**Text segment**
== == ==

Saturday, February 17, 2007

Saturday 17 February – New York / Atlantic City, NJ

As per usual, today’s trip to a Museum – this time, the Museum of Natural History – once again left us wishing we had allocated more time than we actually did to see it in full. One day myself & Libe will learn from this lesson and we’ll get to see everything we want. Nevertheless, the Museum was so easy to enjoy. The stuff we saw most of were the American Mammal and Indian exhibits. If you’re in NY for a length of time it’s definitely worth doing. In fact, Museums throughout the country have been good to browse through. Even Barrel found his way to a museum this weekend (the Guggenheim – a modern art museum - even more unbelievably)!

== == ==

**Stored data**
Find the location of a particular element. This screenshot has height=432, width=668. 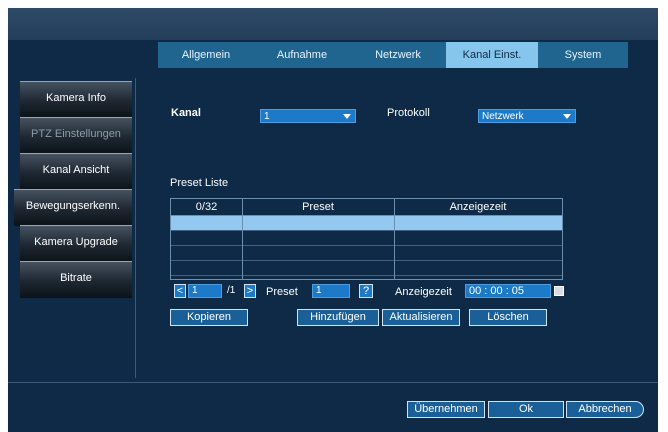

page-total: /1 is located at coordinates (232, 290).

== == ==

**Questions to answer**
- 1) Condense the blog entry's paragraph beginning "As per usual" into a shorter version that keeps its main facts.
- 2) Output the stretch of the blog entry from "As per usual, today’s" through "even more unbelievably)!", word for word.

**Expected outputs**
- 1) The visit to the Museum of Natural History again ran out of time before everything could be seen, a lesson the writer and Libe have yet to learn. The museum was still easy to enjoy, with most time spent on the American Mammal and Indian exhibits, and it is well worth a visit for anyone staying in New York for a while. Museums around the country have been good to browse, and even Barrel visited one this weekend: the Guggenheim, a modern art museum.

- 2)
As per usual, today’s trip to a Museum – this time, the Museum of Natural History – once again left us wishing we had allocated more time than we actually did to see it in full. One day myself & Libe will learn from this lesson and we’ll get to see everything we want. Nevertheless, the Museum was so easy to enjoy. The stuff we saw most of were the American Mammal and Indian exhibits. If you’re in NY for a length of time it’s definitely worth doing. In fact, Museums throughout the country have been good to browse through. Even Barrel found his way to a museum this weekend (the Guggenheim – a modern art museum - even more unbelievably)!